• _Source text_
=== Begin Enclosure ===
We continue to assess ongoing trade negotiations between the U.S., Canada and Mexico and potential impacts of proposed tariffs to our business and our customers. On February 3, 2025, a 30-day pause on potential tariffs was implemented which we believe will support increased engagement with North America’s leaders in order to reach an agreement that will benefit consumers across the continent. There is significant energy flow between the U.S., Canada and Mexico, including oil, gas, electricity, and uranium, making our energy markets highly interdependent. Our assets support this cross-border flow of natural gas to critical markets in the U.S. Northeast, Midwest and Pacific Northwest and we remain committed to providing competitive and reliable service to our customers on both sides of the border.

Given 97 per cent of our comparable EBITDA is underpinned by regulated cost-of-service frameworks or take-or-pay negotiated contracts, we bear minimal commodity price or volumetric risk. As such, we do not anticipate any significant impact to our financial performance.

The cost-of-service framework of our regulated Canadian Natural Gas Pipelines business, which transports natural gas to be exported to the U.S. by our shippers, provides TC Energy with protection in the event of higher cost and/or loss of volumes. Our Mexico Natural Gas Pipelines business primarily receives southern U.S. natural gas supply, transported for our customers for delivery into key demand markets in Mexico. We do not transport any natural gas from Mexico into the U.S. Our contracts in Mexico are U.S. dollar-denominated and based on long-term, take-or-pay agreements. In our Power and Energy Solutions business, our most significant contributor is Bruce Power, where more than 90 per cent of capital and resource costs are spent in Canada.

We recognize prolonged tariffs could impact capital allocation decisions and we will allocate capital to the markets where the demand for energy continues to grow. We have the benefit of a diverse portfolio across three jurisdictions, along with opportunities in natural gas, nuclear and other power and energy solutions that provides flexibility in our capital allocation.

Reinforced by the strength of our base business and the confidence in our future outlook, TC Energy’s Board of Directors approved a 3.3 per cent increase in the quarterly common share dividend to $0.85 per common share for the quarter ending March 31, 2025, equivalent to $3.40 per common share on an annualized basis. This is the twenty-fifth consecutive year the Board has raised the dividend.
=== End Enclosure ===
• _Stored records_
=== Begin Enclosure ===
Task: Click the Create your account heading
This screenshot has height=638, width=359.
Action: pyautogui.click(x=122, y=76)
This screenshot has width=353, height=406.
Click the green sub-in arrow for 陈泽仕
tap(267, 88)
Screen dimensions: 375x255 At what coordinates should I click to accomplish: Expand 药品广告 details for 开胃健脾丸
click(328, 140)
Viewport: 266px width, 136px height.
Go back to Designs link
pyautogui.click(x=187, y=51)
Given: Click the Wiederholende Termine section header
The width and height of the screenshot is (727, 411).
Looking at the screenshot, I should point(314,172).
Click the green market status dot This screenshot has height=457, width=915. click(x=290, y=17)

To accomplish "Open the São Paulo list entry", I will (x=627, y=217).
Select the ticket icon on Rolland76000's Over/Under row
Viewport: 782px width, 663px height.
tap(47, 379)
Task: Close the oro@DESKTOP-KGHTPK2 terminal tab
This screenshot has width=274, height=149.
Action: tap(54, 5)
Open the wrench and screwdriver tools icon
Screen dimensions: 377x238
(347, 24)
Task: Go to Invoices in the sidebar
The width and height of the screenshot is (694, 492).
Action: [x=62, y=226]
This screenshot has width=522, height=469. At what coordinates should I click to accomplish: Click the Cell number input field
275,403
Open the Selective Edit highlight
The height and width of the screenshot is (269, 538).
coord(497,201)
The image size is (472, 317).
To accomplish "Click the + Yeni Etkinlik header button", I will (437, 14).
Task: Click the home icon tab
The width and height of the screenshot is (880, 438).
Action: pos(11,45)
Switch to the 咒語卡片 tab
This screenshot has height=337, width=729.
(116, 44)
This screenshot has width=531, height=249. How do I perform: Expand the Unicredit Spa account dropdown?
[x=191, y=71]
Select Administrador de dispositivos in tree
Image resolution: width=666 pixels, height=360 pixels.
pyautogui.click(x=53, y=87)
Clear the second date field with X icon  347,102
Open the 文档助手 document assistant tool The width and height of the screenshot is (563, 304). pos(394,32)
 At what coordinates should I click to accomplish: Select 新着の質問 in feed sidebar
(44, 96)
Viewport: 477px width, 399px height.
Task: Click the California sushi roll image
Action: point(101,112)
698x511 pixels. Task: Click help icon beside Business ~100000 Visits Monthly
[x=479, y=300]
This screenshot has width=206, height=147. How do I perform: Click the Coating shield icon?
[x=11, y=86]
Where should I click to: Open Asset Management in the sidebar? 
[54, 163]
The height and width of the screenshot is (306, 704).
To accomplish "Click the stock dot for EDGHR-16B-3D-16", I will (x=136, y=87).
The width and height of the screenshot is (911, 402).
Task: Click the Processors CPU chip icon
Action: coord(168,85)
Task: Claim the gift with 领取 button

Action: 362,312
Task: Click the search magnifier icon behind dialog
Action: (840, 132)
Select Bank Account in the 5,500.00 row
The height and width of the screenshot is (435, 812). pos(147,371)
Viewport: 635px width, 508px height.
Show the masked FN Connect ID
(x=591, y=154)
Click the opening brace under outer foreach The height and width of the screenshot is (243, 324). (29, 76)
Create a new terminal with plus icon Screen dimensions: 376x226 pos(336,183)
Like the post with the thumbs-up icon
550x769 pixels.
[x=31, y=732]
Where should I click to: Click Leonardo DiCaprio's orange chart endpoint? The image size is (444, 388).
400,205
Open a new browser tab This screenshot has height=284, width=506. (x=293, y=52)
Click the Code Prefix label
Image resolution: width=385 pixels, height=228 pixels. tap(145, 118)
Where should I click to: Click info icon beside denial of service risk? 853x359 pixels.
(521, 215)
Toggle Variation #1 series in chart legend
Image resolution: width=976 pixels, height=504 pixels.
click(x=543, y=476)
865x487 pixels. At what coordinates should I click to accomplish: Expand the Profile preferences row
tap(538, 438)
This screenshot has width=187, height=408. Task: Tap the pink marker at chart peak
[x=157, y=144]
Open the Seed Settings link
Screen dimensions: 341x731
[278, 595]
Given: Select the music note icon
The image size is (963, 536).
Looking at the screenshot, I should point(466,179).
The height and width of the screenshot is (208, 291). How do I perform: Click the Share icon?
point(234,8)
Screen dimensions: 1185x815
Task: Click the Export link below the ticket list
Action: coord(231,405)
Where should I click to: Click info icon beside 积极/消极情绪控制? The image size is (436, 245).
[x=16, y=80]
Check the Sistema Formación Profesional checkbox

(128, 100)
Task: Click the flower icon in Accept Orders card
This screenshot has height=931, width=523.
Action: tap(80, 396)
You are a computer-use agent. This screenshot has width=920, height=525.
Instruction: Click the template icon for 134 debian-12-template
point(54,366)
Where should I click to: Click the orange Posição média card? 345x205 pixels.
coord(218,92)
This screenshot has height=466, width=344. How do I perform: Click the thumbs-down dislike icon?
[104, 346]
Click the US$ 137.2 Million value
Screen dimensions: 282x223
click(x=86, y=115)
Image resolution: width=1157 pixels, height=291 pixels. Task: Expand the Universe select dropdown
=== End Enclosure ===
• _Explore the material_
a – In the TC Energy statement, what share of comparable EBITDA is underpinned by regulated cost-of-service frameworks or take-or-pay negotiated contracts?
b – Which forms of energy does the TC Energy statement list as flowing between the U.S., Canada and Mexico?

• _Answers provided_
a – 97 percent

b – Oil, gas, electricity and uranium